Predicting a continuous numerical value (e.g., predicting house prices, temperature, stock prices).

1.1 Linear Regression

The simplest algorithm. It draws a straight line (or hyperplane in multidimensional space) through data points to minimize the sum of squared errors between the predicted line and actual data points.

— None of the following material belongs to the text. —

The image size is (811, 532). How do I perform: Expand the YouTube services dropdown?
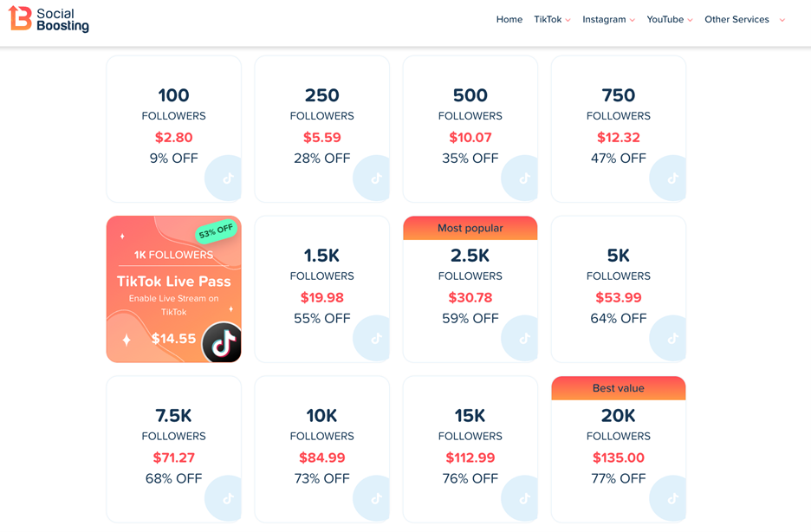click(x=669, y=19)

Example 1: Simple Linear Regression using Scikit-Learn

import numpy as np
import pandas as pd
from sklearn.linear_model import LinearRegression
from sklearn.metrics import mean_squared_error, r2_score
import matplotlib.pyplot as plt

# 1. Generate synthetic housing data (1 feature: square footage)
np.random.seed(42)
sqft = np.random.normal(1500, 500, 100).reshape(-1, 1) # Features must be 2D array
price = sqft * 150 + np.random.normal(0, 50000, 100).reshape(-1, 1) # Price = 150 * sqft + noise

# 2. Initialize and Train ('fit') the model
model = LinearRegression()
model.fit(sqft, price)

# 3. Make Predictions
predicted_prices = model.predict(sqft)

# 4. Evaluate
print(f"R-Squared (Variance explained): {r2_score(price, predicted_prices):.3f}")
print(f"Learned Equation: Price = {model.coef_[0][0]:.0f} * Sqft + {model.intercept_[0]:.0f}")

# (Optional Plotting logic omitted for brevity, but you would see a line cutting through scatter plot)

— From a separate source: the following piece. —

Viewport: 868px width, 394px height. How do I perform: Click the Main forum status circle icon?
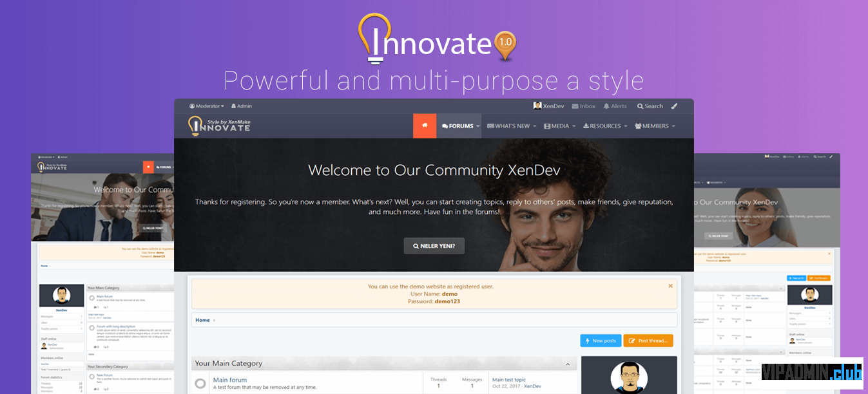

1.2 Ridge and Lasso Regression (Regularization)

Standard linear regression fails if you have too many features that are correlated (multicollinearity) or if you have more features than data points. Regularization adds a "penalty" factor to the math. - Ridge (L2 Penalty): Shrinks the coefficients of less important features towards zero (but never exactly zero). - Lasso (L1 Penalty): Can shrink coefficients to exactly zero, effectively performing automatic Feature Selection.

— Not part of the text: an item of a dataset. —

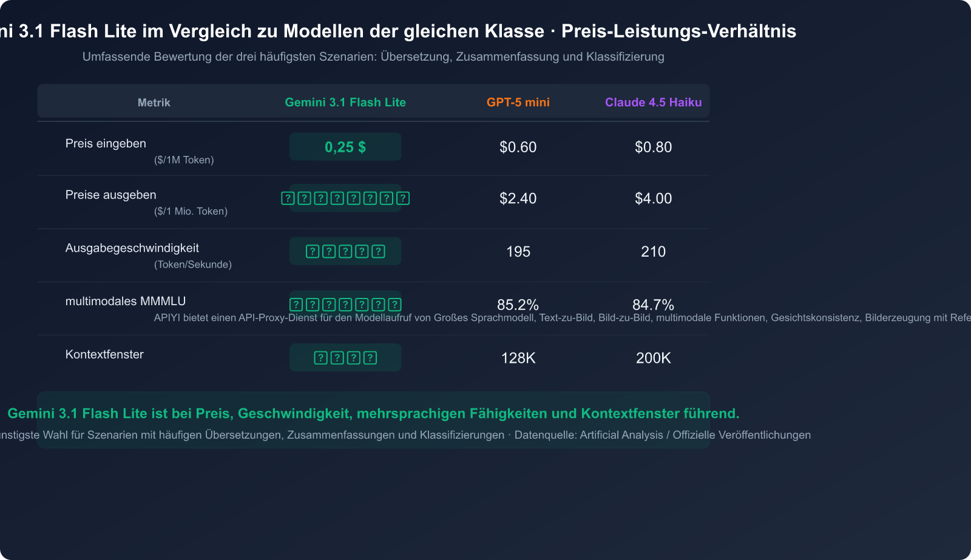Screen dimensions: 971x560
Task: Select the 128K context window value
Action: (x=518, y=358)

Example 2: Lasso Regression for Feature Selection

from sklearn.linear_model import Lasso
import numpy as np

# Imagine 3 features, but 2 are highly predictive and 1 is total noise
X = np.random.rand(100, 3) 
# Target y only depends on feature 0 and 1. Feature 2 is ignored.
y = 3 * X[:, 0] + 5 * X[:, 1] + 0 * X[:, 2] + np.random.randn(100) * 0.1

# Initialize Lasso with an alpha (penalty strength) parameter
lasso_model = Lasso(alpha=0.1)
lasso_model.fit(X, y)

print("Lasso Coefficients:", lasso_model.coef_)
# Notice how the 3rd coefficient becomes exactly 0.0. The model learned to ignore it!

2. Supervised Learning (Classification)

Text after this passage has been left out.